14.12.2023 21:26 • x 1 #12


Wasabix
[quote=Elohim:1kfkaS.]Danke erstmal für eure Beiträge. An ein Schicksal glaube ich zwar nicht, aber ich denke durchaus, dass einem einiges erspart bleibt und sich neue ...[pid:1kfkaS.]3432917[/pid:1kfkaS.][/quote:1kfkaS.]

Hallo,

Ich denke wenn es sein soll..werdet ihr euch wieder begegnen.

14.12.2023 21:40 • #13


Wasabix
Zitat von Elohim:
Danke erstmal für eure Beiträge. An ein Schicksal glaube ich zwar nicht, aber ich denke durchaus, dass einem einiges erspart bleibt und sich neue ...


Hallo,

Ich denke wenn es sein soll..werdet ihr euch wieder begegnen.

14.12.2023 21:41 • x 1 #14


E
@felicitas2023

Ich bin 27, Sie ist (glaube) 23. Also ein wenig jünger.

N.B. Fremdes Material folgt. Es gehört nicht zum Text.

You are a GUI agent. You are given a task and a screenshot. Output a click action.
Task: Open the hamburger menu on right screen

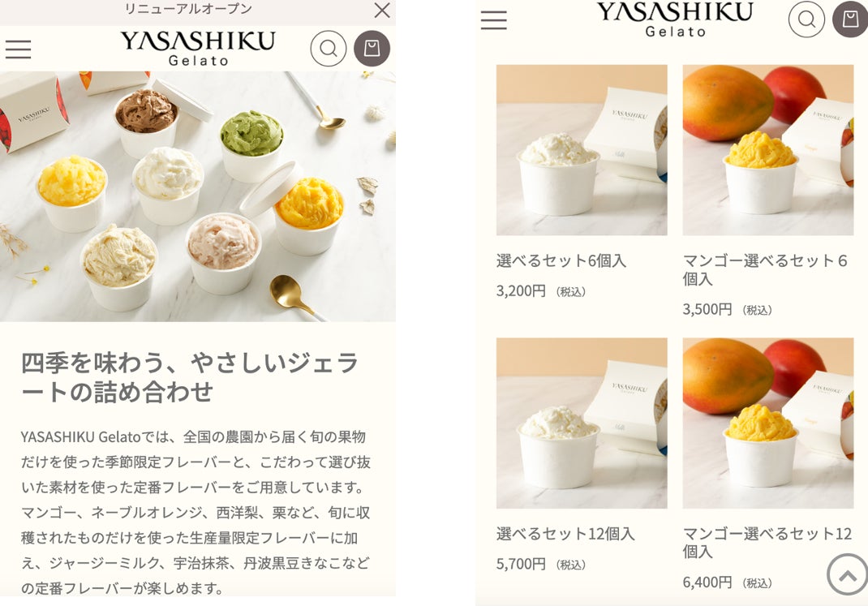pyautogui.click(x=494, y=20)
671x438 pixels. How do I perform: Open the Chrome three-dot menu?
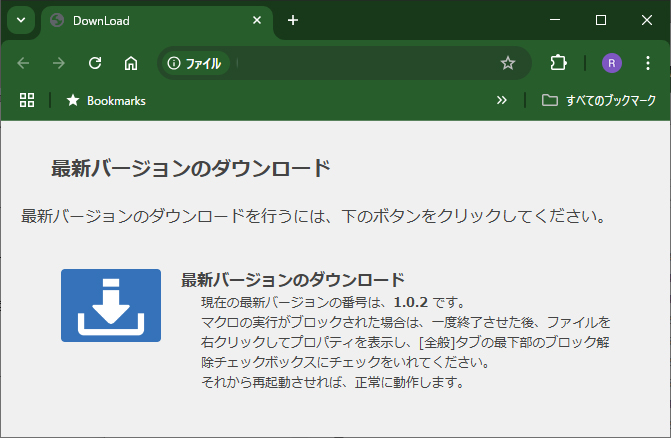[x=647, y=63]
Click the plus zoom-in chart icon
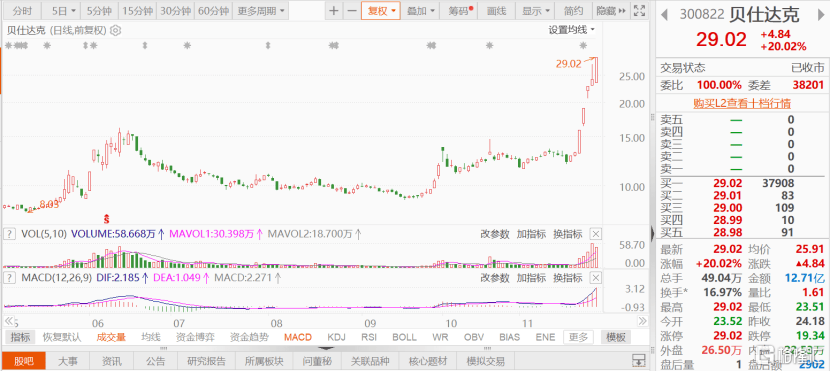The image size is (830, 372). coord(333,11)
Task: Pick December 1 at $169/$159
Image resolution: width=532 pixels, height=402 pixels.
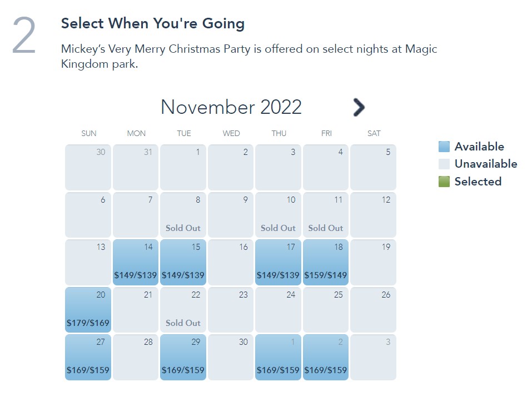Action: point(278,357)
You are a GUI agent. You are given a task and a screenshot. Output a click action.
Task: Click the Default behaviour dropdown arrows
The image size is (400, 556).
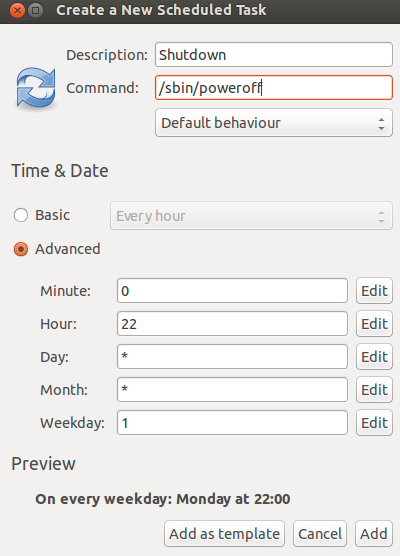(x=381, y=123)
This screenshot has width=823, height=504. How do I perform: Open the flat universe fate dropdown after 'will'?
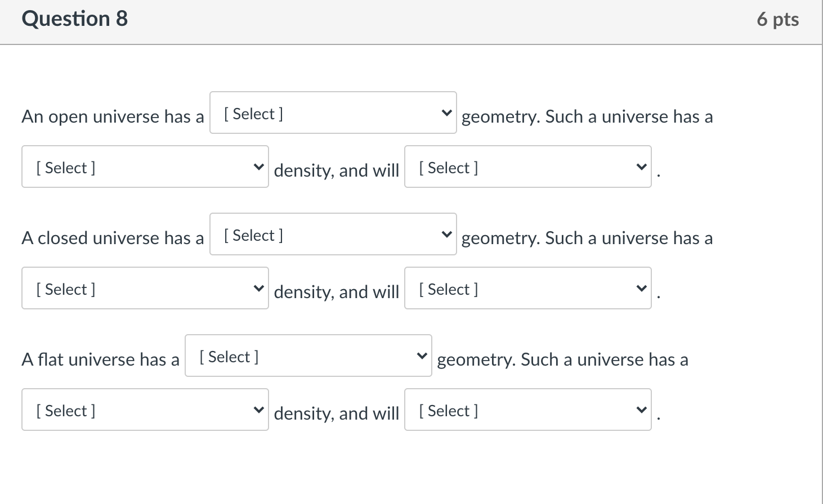(527, 410)
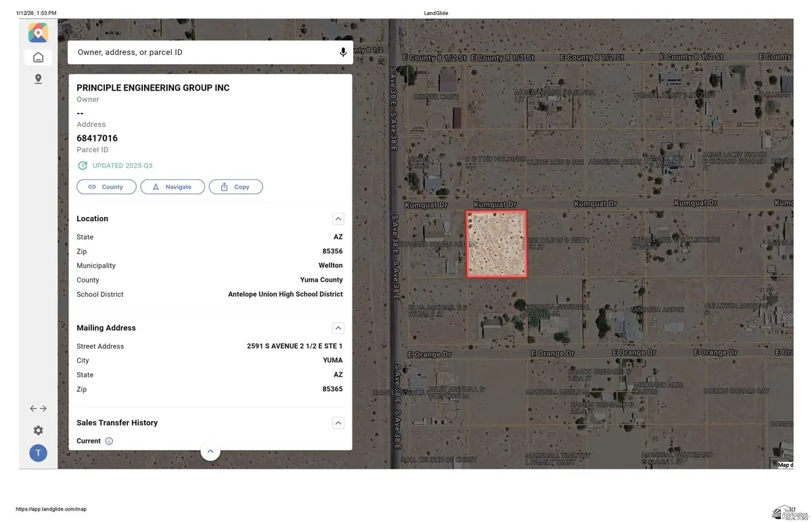The width and height of the screenshot is (812, 522).
Task: Select the home icon in the sidebar
Action: [x=38, y=57]
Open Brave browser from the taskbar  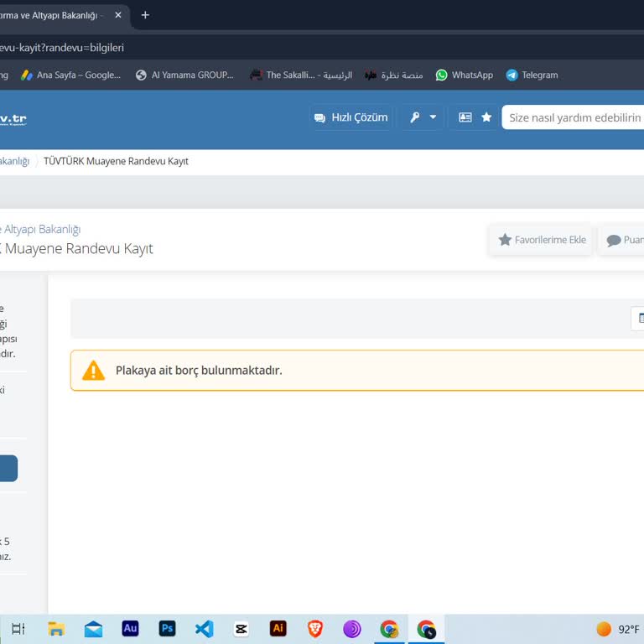(315, 629)
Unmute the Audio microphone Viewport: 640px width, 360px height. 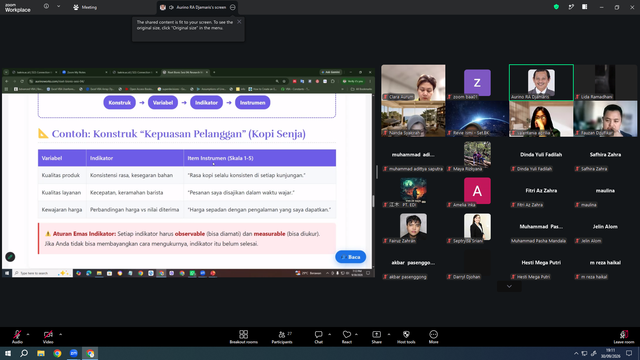pos(17,337)
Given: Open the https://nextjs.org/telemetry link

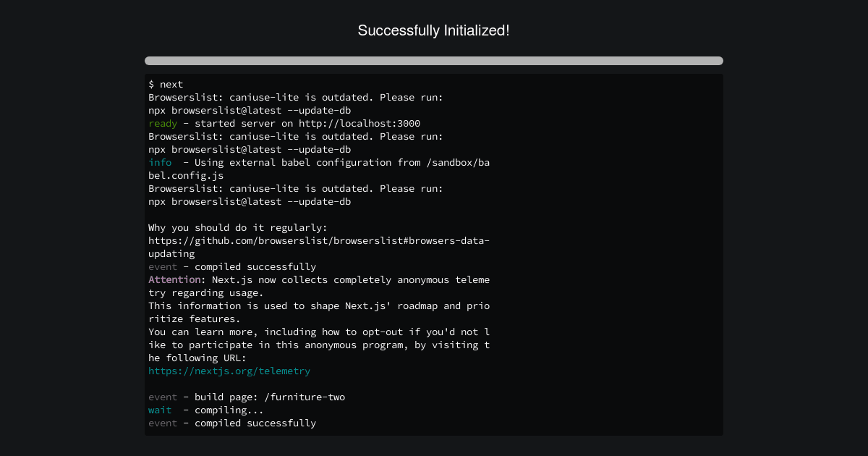Looking at the screenshot, I should coord(229,371).
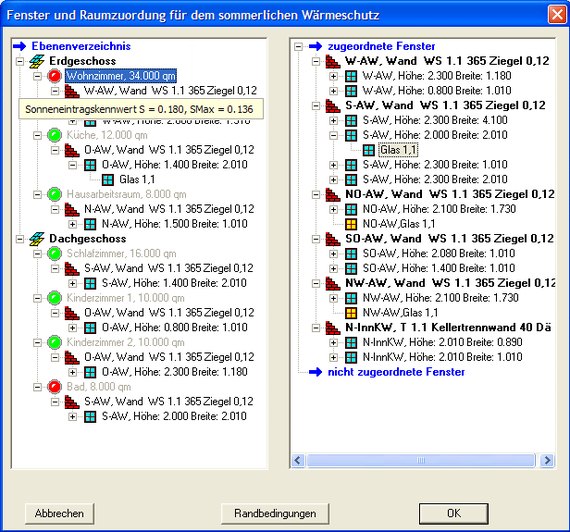Image resolution: width=570 pixels, height=532 pixels.
Task: Click the Erdgeschoss floor layer icon
Action: (37, 61)
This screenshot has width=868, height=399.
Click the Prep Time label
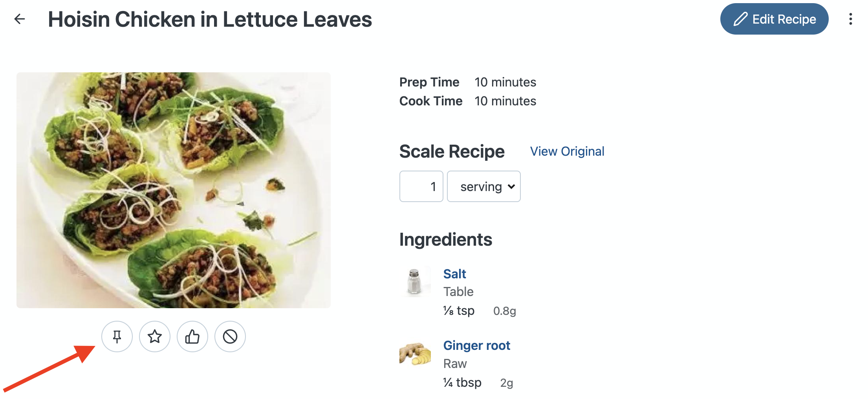(x=429, y=82)
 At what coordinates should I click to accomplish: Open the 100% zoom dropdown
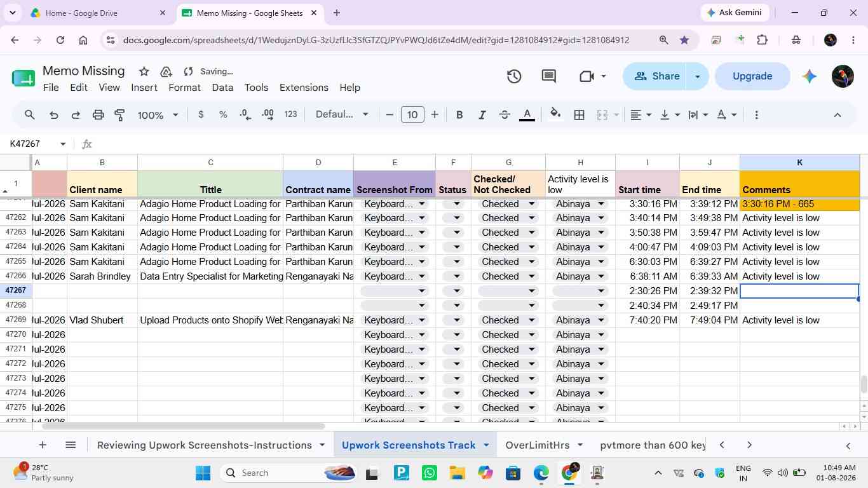158,115
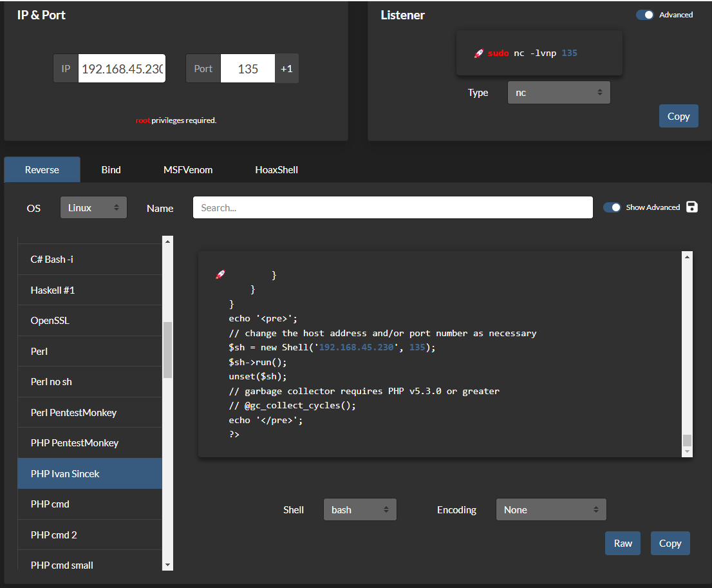Click the save floppy disk icon
This screenshot has width=712, height=588.
(x=692, y=207)
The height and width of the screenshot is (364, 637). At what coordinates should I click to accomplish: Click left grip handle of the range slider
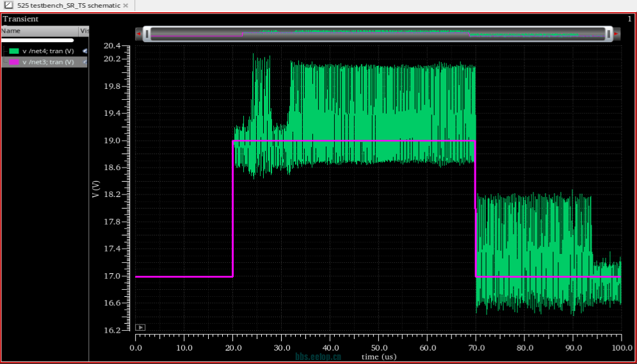click(x=147, y=34)
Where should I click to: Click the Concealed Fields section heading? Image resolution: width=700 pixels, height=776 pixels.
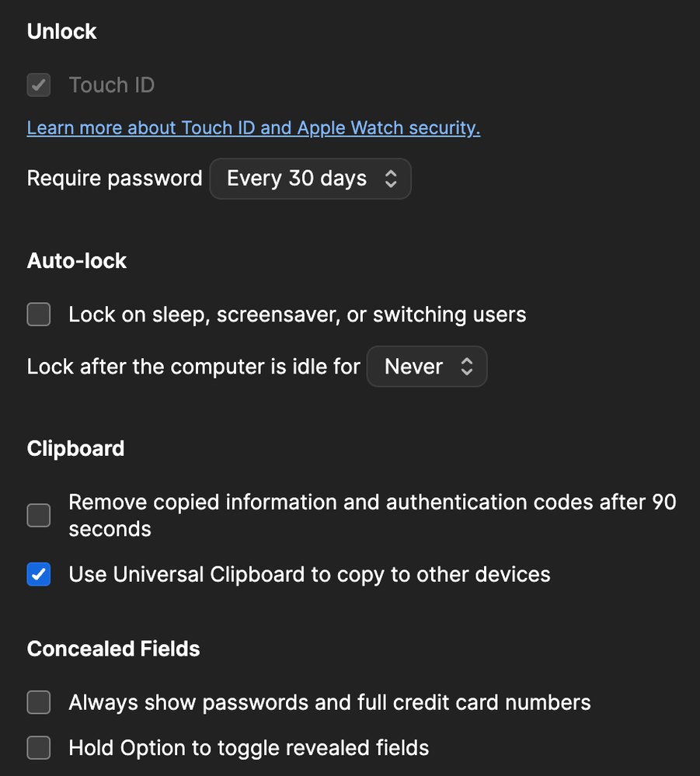click(113, 649)
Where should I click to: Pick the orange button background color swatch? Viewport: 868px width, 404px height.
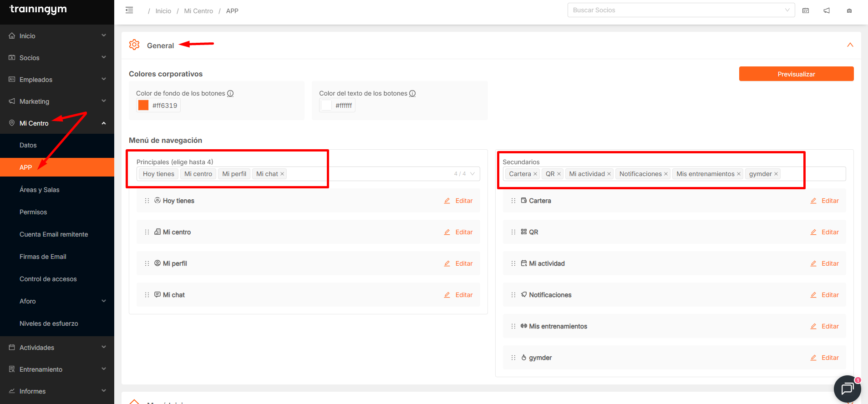click(x=143, y=106)
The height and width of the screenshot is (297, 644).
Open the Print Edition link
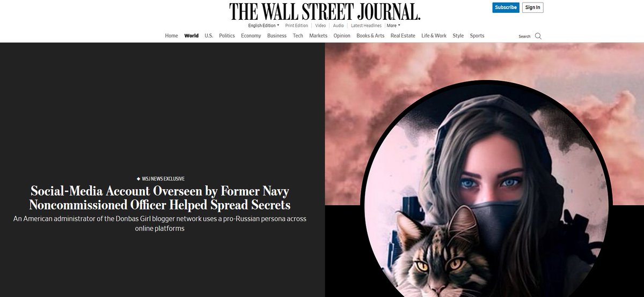(297, 25)
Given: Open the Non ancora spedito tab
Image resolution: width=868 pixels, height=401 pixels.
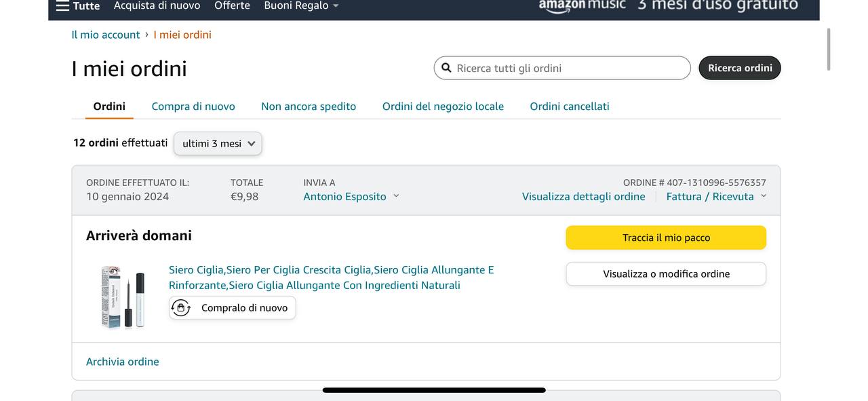Looking at the screenshot, I should 309,107.
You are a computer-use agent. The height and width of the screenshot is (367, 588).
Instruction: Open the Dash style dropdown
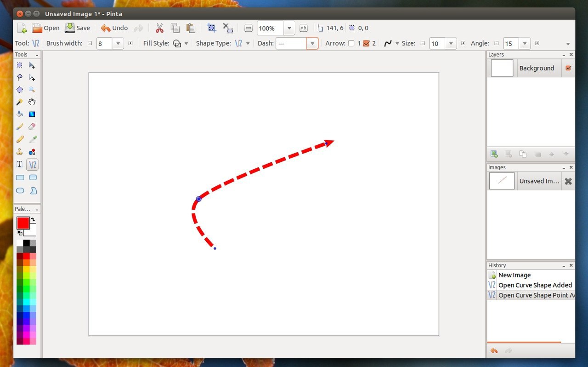point(312,44)
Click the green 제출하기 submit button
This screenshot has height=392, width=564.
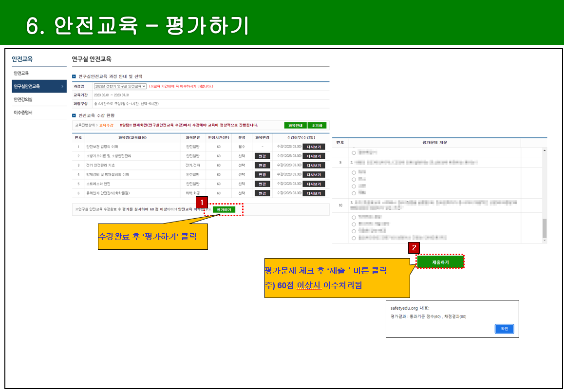pos(440,262)
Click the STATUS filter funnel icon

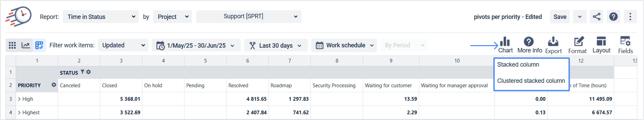(82, 72)
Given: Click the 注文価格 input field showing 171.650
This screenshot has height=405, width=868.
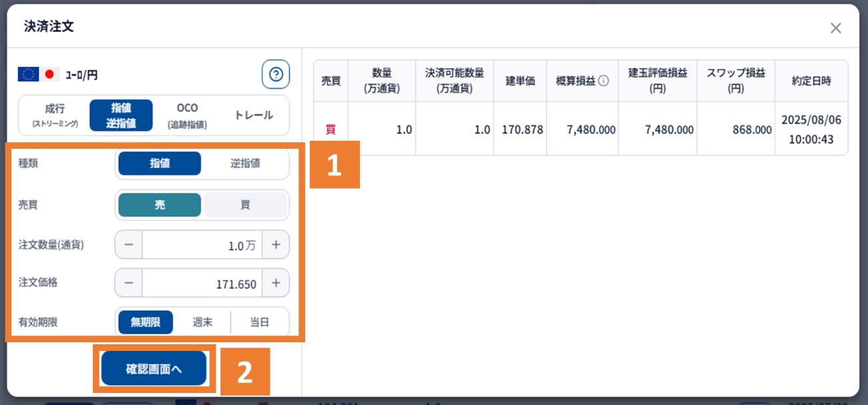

Ja, das gibt es tatsächlich häufiger als man glauben mag. Das Problem ist natürlich, dass die meisten über derartige Dinge nicht sprechen, weil sich ein verlieben in diesem Kontext natürlich auch als ein Versagen anfühlt. Das darf auf dem Papier eben nicht sein. Trotzdem geschieht es, insbesondere in längeren stationären Behandlungen, wo man die Klienten täglich und auch im Alltag sieht und mit diesen interagiert. Eine Kollegin hatte ein ähnliches Problem und war mit dem Ex-Klienten auch noch länger in Kontakt. Hier handelt es sich aber laut ihrer Aussage v.a. um reine Sympathie. Emotional verstrickt war Sie trotzdem und musste auch selbst Hilfe in Anspruch nehmen.´

Zu deiner zweiten Frage: Die Regularien in der Behandlung sind da recht klar, romantische oder S. Avancen seitens der Professionellen wäre Missbrauch Schutzbefohlener. Dies gilt im Falle eine Therapeutenbindung dann glaube ich auch noch bis zu einem Jahr nach der Behandlung, zumindest bei Psychotherapeuten. Ganz sicher bin ich mir da aber auch nicht, müsste man sich mal genauer belesen. Nach dem Jahr in einem anderen Kontext ist das gesetzlich absolut okay. Moralisch sicherlich weiterhin schwierig und natürlich massiv rufschädigend. Und eine Beziehung ist natürlich auch dahingehend schwierig, weil das Machtgefälle (wieder so ein blödes Wort) vorhanden ist. Man selbst weiß quasi alles über die Klienten, kann Vorberichte und weiß der Geier was lesen und die Klienten kennen nur das Arbeits-Ich der Professionellen.
In meinem Fall ist das noch mal ein Sonderfall. Bei uns hat jeder Klient ein Therapeutenteam, also zuständigen Psychologen, Sozialarbeiter, usw.
Ich bin in ihrem Fall nichts davon, sondern nur vertretungsweise eingesprungen.